O Legado de Machado de Assis
Publicado em 1881, este romance rompe com todas as convenções da época. Brás Cubas, o protagonista, não é um herói, mas um homem medíocre da elite carioca que, após sua morte, resolve escrever suas memórias. Com um estilo fragmentado, digressões constantes e um pessimismo elegante, Machado de Assis utiliza o "defunto autor" para criticar com humor ácido as vaidades e as injustiças do Segundo Reinado.
Pontos de Destaque
- Inovação Estética: Machado conversa diretamente com o leitor, desafiando sua paciência e inteligência, criando uma metalinguagem que até hoje soa moderna.

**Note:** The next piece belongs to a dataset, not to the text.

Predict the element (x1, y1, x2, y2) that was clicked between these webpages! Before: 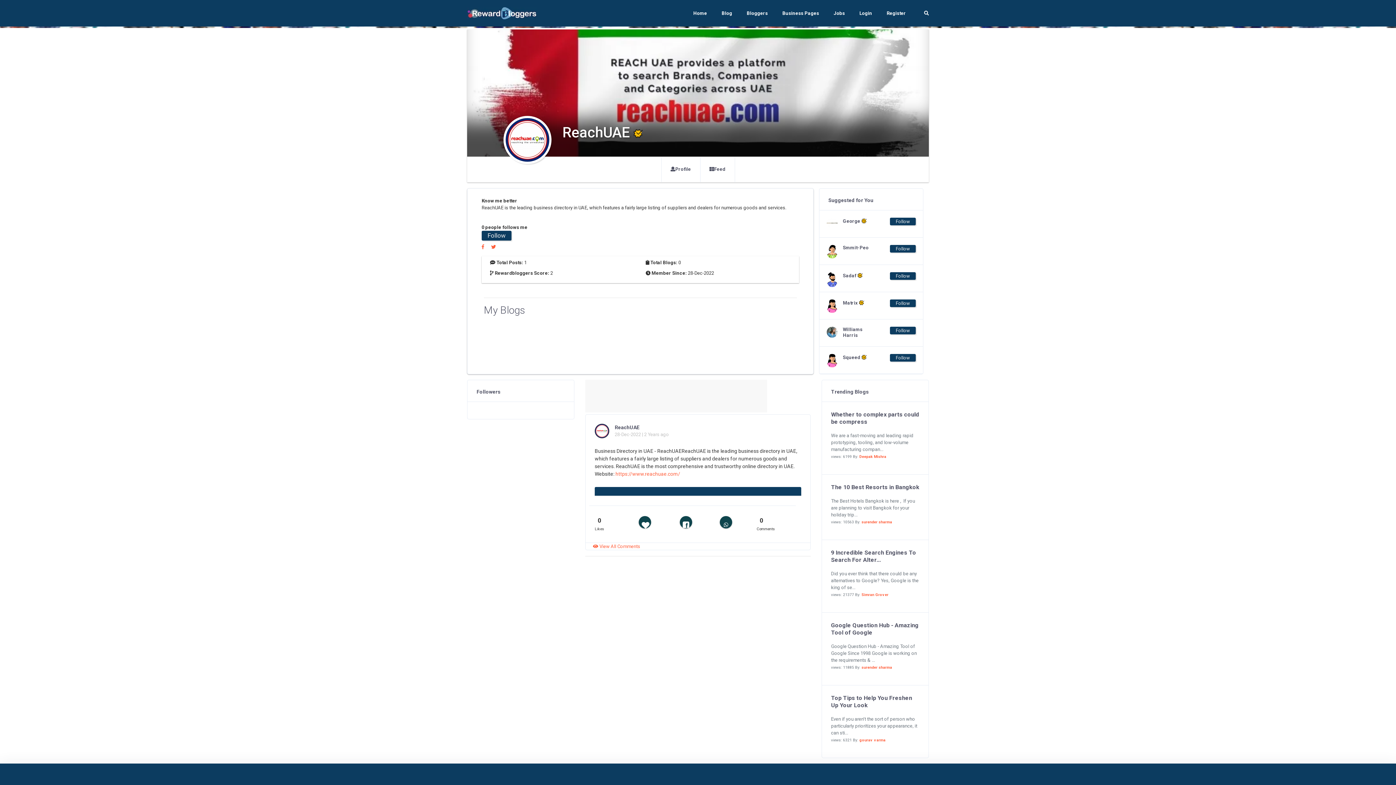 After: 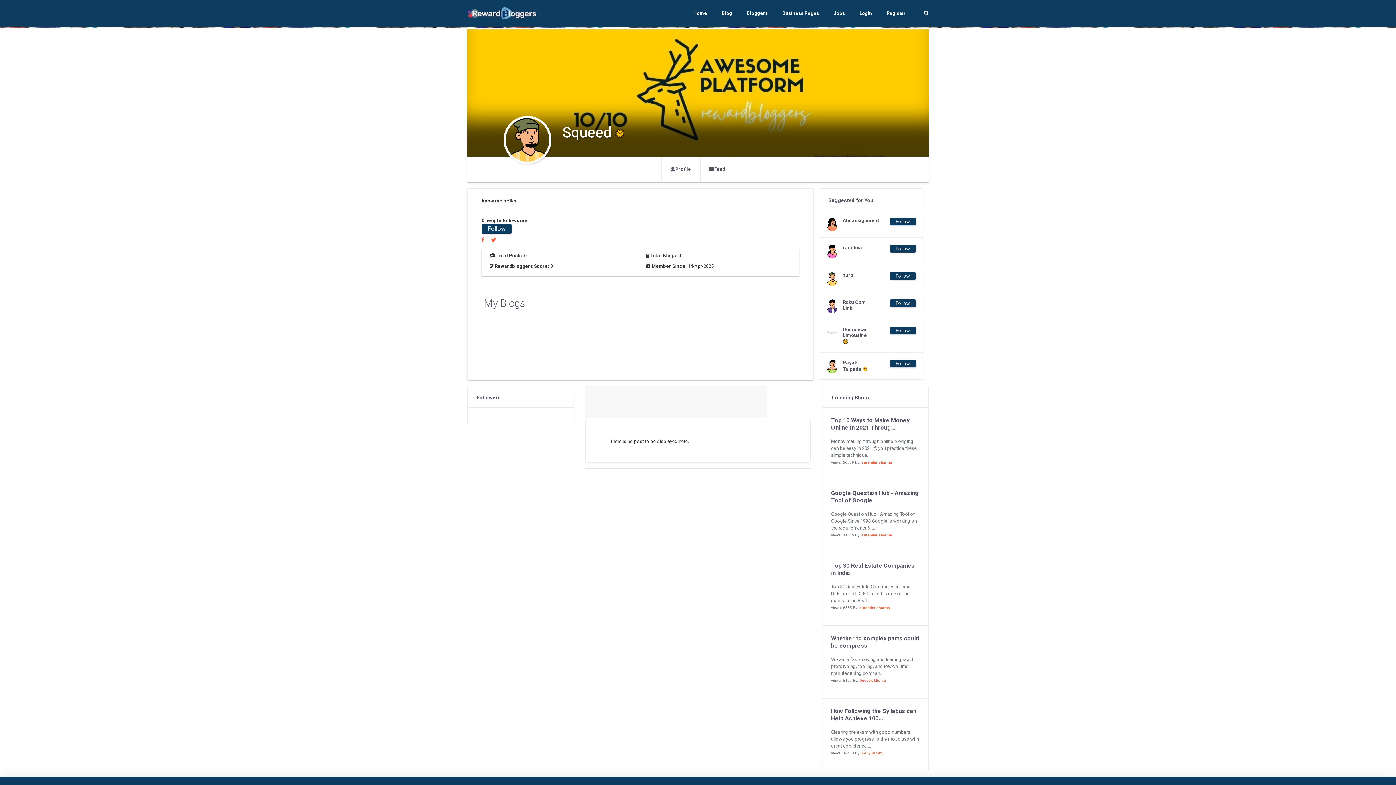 Action: bbox: (826, 354, 839, 367)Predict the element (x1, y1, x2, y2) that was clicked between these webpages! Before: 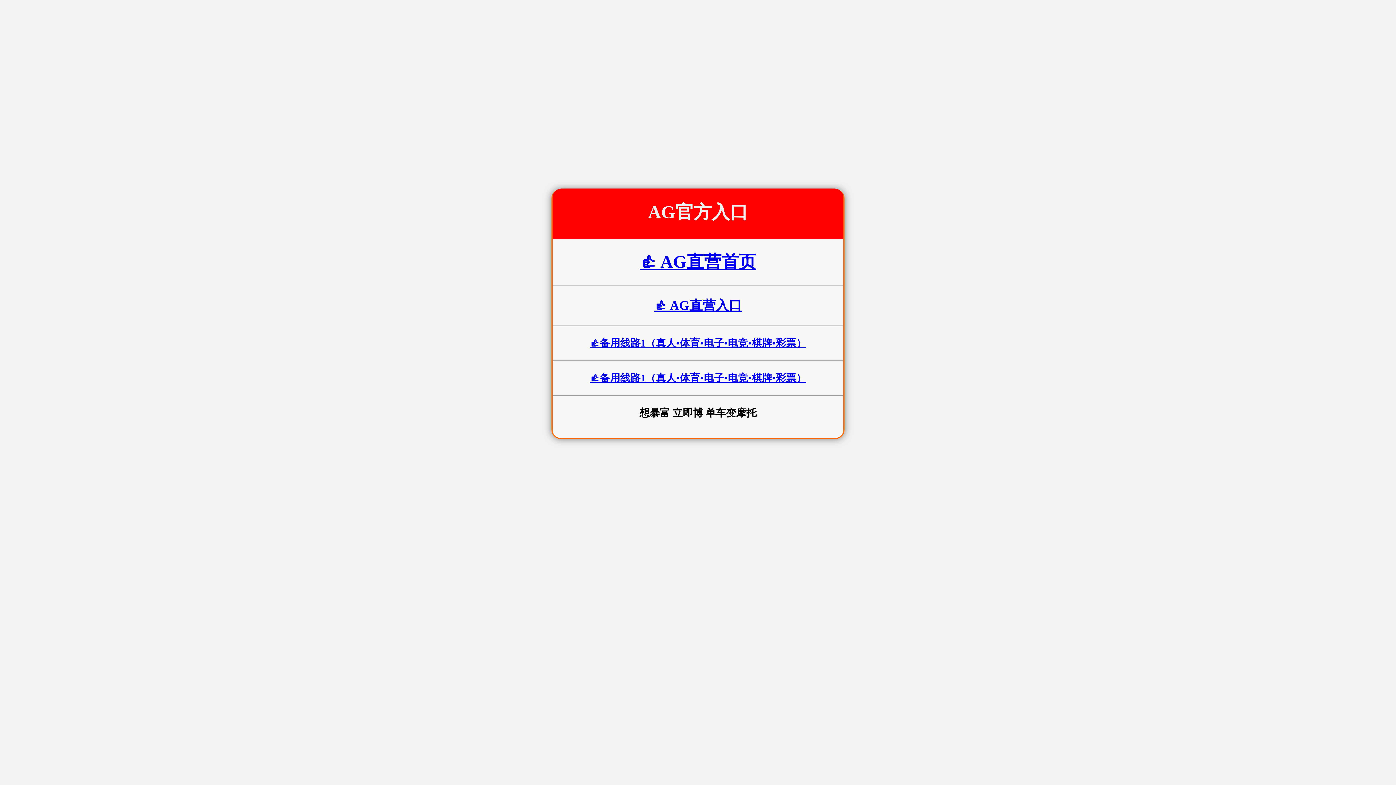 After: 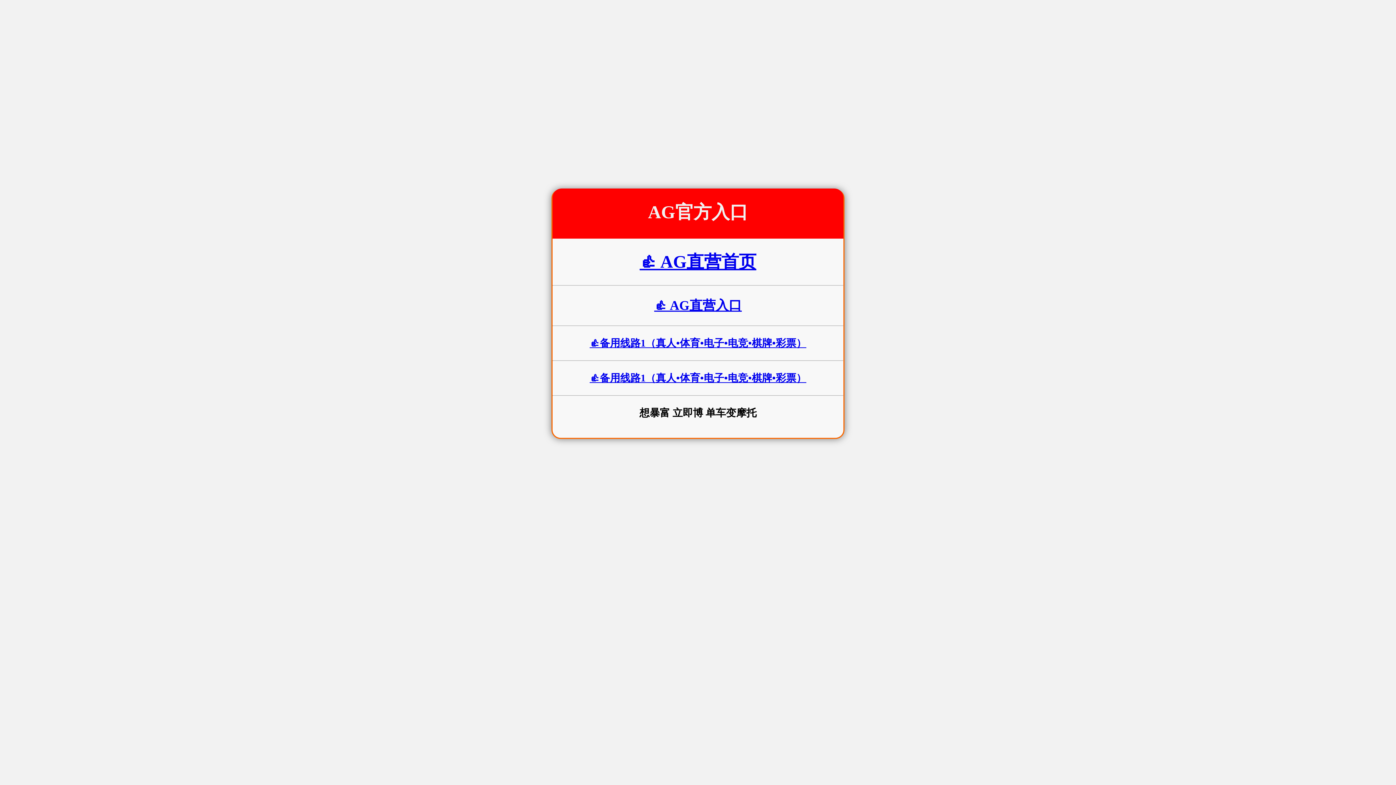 Action: label: 👍 AG直营首页 bbox: (639, 252, 756, 271)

- O Pessimismo Machadiano: A famosa frase final sobre não ter tido filhos resume a visão niilista do autor sobre a transmissão da nossa "miséria" a outras criaturas.
- Crítica Social: Através da vida de Brás, Machado expõe o egoísmo da elite brasileira, o escravismo e o descaso com o coletivo.
"Não tive filhos, não transmiti a nenhuma criatura o legado da nossa miséria."